## 課題について
アトピーと皮膚科診療についての文章の全文を、一字一句変えずに書き写すこと。

## 本文抜粋

なお、まれにアトピーという診断が間違っている場合もあり、皮膚リンパ腫という一見するとアトピーに見える悪性腫瘍であることもありますので、特に皮膚科の先生でないお医者さんにアトピーを診察してもらっているのに数年たっても治らない方は、一度、お近くの皮膚科医の診察を受けることをお勧めします。10年以上かけて進行する悪性腫瘍ですので注意が必要となります。


2015年9月17日木曜日

80%は確率として高いか低いか?

今井です。私事ですが、思いっきり歯の治療、失敗されちゃったみたいで、かえって余計に痛くなりました。まったく、ヤブ歯医者め!成功率80%ですって言っていたのにウソだったのか!?

・・・と文句を言っておいて、じゃあ、自分のしている皮膚科診療ではどうなのでしょうか?

## 学習資料
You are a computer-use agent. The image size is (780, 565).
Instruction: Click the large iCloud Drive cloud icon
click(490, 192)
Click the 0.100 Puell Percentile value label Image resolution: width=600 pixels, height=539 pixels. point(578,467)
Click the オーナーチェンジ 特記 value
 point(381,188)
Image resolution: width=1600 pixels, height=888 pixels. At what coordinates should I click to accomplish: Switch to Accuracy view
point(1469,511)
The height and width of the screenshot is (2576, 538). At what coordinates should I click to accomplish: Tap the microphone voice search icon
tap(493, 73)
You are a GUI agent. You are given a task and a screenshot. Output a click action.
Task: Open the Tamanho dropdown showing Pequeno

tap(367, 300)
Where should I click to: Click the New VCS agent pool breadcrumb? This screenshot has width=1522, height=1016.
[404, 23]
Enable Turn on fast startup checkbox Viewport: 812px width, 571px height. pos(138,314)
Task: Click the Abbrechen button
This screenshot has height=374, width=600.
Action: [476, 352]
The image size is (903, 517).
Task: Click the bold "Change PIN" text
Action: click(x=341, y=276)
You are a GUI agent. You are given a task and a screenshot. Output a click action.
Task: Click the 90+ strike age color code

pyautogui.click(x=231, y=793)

## 問題の解答
なお、まれにアトピーという診断が間違っている場合もあり、皮膚リンパ腫という一見するとアトピーに見える悪性腫瘍であることもありますので、特に皮膚科の先生でないお医者さんにアトピーを診察してもらっているのに数年たっても治らない方は、一度、お近くの皮膚科医の診察を受けることをお勧めします。10年以上かけて進行する悪性腫瘍ですので注意が必要となります。


2015年9月17日木曜日

80%は確率として高いか低いか?

今井です。私事ですが、思いっきり歯の治療、失敗されちゃったみたいで、かえって余計に痛くなりました。まったく、ヤブ歯医者め!成功率80%ですって言っていたのにウソだったのか!?

・・・と文句を言っておいて、じゃあ、自分のしている皮膚科診療ではどうなのでしょうか?